*Activity:* Nothing but the records, repeated word for word and free of pictures, belongs in the answer.

[Records for this task — start]

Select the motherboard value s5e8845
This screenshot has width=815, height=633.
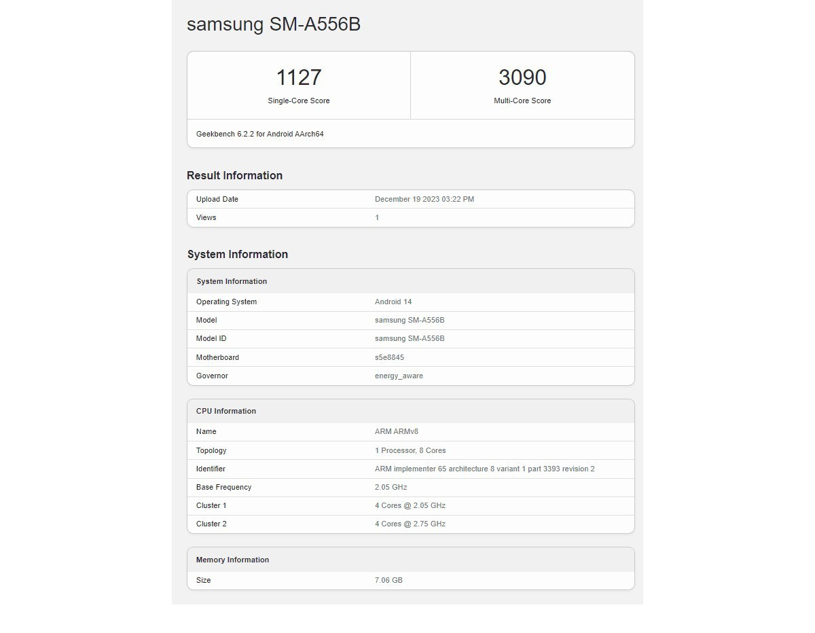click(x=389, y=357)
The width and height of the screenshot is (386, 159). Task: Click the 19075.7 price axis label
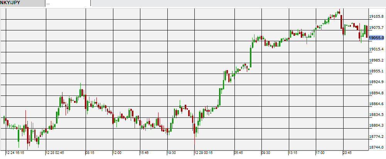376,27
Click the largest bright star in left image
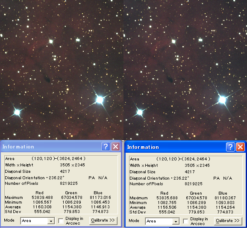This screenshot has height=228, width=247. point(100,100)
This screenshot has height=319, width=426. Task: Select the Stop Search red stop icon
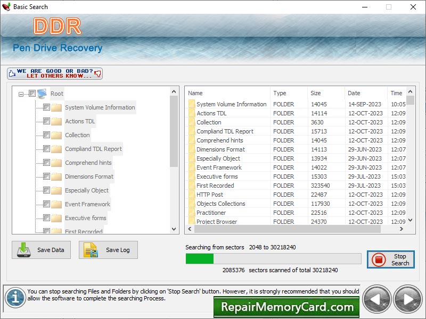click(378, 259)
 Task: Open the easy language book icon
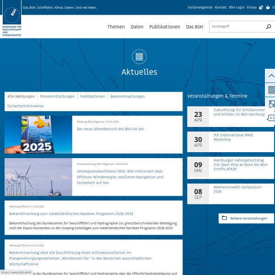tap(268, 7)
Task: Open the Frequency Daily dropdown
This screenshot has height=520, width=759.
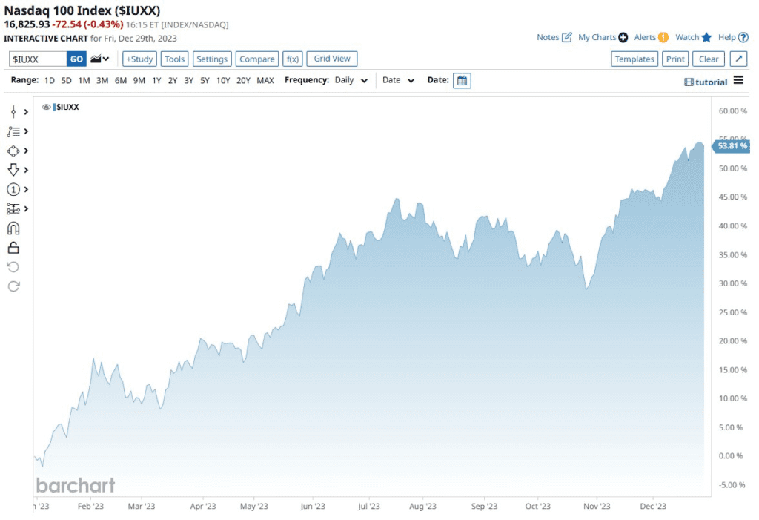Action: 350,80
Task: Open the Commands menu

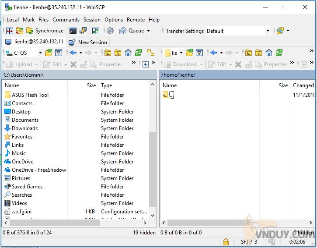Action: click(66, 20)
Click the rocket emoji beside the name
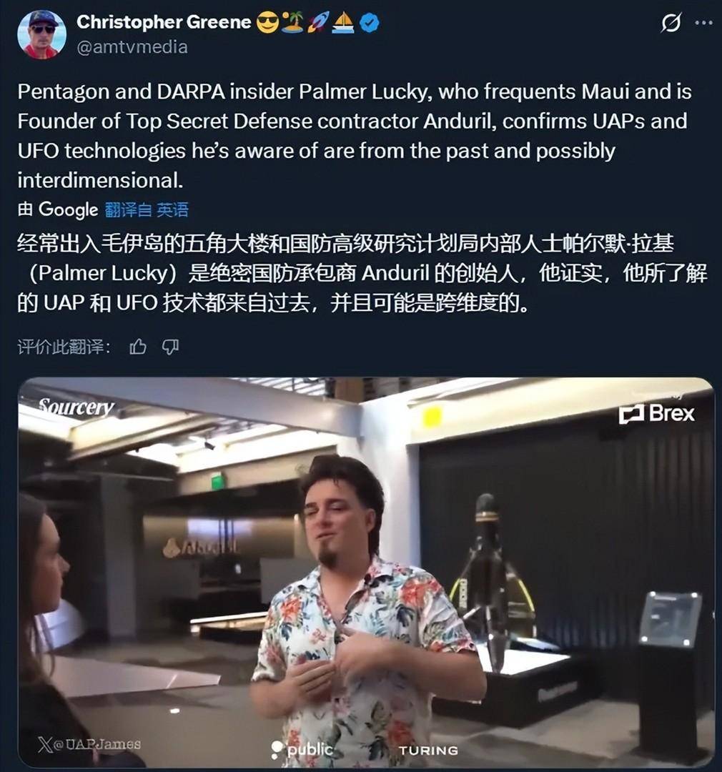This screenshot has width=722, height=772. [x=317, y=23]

[Records for this task — finish]

*Written solution:*
Select the motherboard value s5e8845
This screenshot has width=815, height=633.
click(x=389, y=357)
The width and height of the screenshot is (386, 159). Task: Click the 19075.7 price axis label
376,27
Click the largest bright star in left image
This screenshot has height=228, width=247. point(100,100)
This screenshot has height=319, width=426. Task: Select the Stop Search red stop icon
click(378, 259)
 Task: Open the easy language book icon
tap(268, 7)
Task: Open the Frequency Daily dropdown
This screenshot has height=520, width=759.
Action: 350,80
Task: Open the Commands menu

Action: click(66, 20)
Click the rocket emoji beside the name
This screenshot has width=722, height=772. [x=317, y=23]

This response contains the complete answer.